How do films in theaters make money? What about books, magazines, and video games? They do not rely upon merchandise for their funding, or at least not usually, so I fail to understand why television series must resort to such a tactic.

I am a consumer who places greater value on artistic integrity and a decent story than on marketing products other than the main medium of a franchise, so I believe that it is unfair that I, and other viewers who share my opinion, should suffer because the story writers are displeased over how well or poorly the merchandise from a franchise is selling.


----------



## Palpatine (May 30, 2012)

Why the hell did they keep calling it Ben 10?

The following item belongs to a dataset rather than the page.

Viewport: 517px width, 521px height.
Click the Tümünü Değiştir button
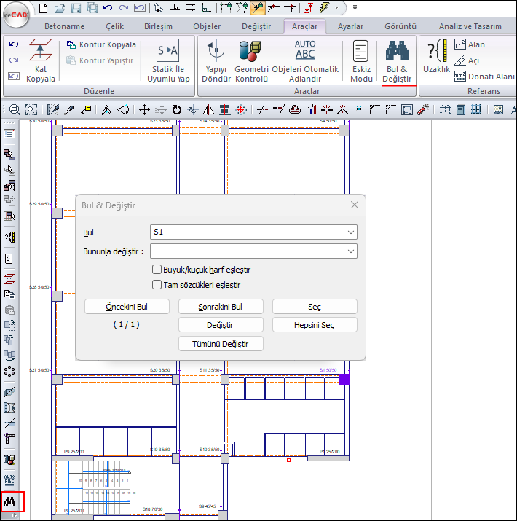[x=221, y=344]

I'm pretty sure he developed more than 10 forms after a while.


----------



## Glued (May 30, 2012)

DemonDragonJ said:


> How do films in theaters make money?



Box office sales.



> What about books,



sales



> magazines,



sales



> and video games?



sales.

Cartoons are different in that they exist in order to advertise for toys or dvd sales. Legend of Korra relies on DVD sales.



> They do not rely upon merchandise for their funding, or at least not usually, so I fail to understand why television series must resort to such a tactic.



Because you're a naive person. Do you really think Nickolodean or Cartoon Network give a shit about art. Look at cartoon history. The fact that Exosquad and Wing Commander Academy both got cancelled should tell you how much corporations care about art.



> They do not rely upon merchandise for their funding, or at least not usually, so I fail to understand why television series must resort to such a tactic.



Because they don't need merchandise, they make money directly. You pay for a book, you pay for a ticket, you pay for a magazine.

You fail to understand because you can't see that the end result is always the same, sales.


----------



## Glued (May 30, 2012)

Palpatine said:


> Why the hell did they keep calling it Ben 10?
> 
> I'm pretty sure he developed more than 10 forms after a while.



Its a catchy nickname.


----------



## Bluebeard (May 30, 2012)

Shit, Sym-Bionic Titan got cancelled because it didn't have a toyline.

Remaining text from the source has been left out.